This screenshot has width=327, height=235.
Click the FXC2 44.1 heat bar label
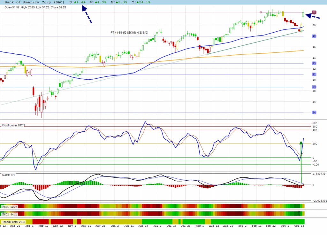tap(10, 214)
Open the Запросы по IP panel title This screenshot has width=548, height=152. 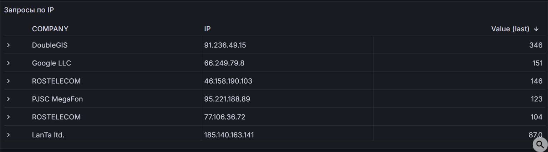point(29,10)
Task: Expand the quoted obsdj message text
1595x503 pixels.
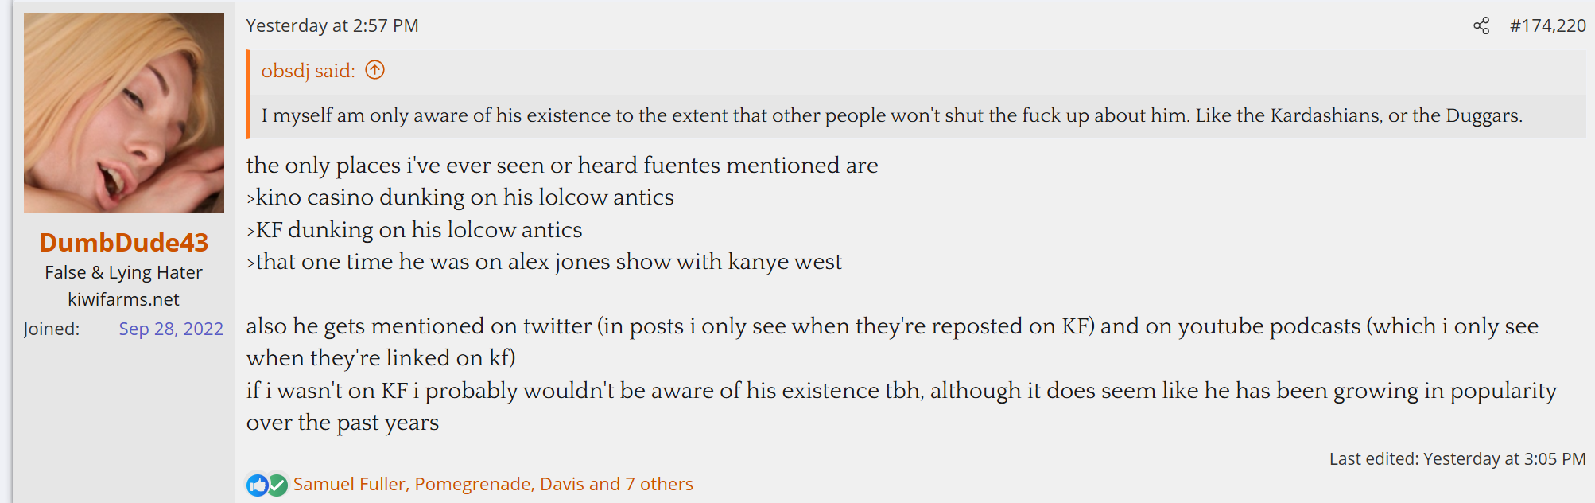Action: 891,116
------------------------------------
Only the lines from the line holding "Task: Expand the quoted obsdj message text" through the last line above belong in the answer, repeated exactly; the pictures do not.

Task: Expand the quoted obsdj message text
1595x503 pixels.
Action: 891,116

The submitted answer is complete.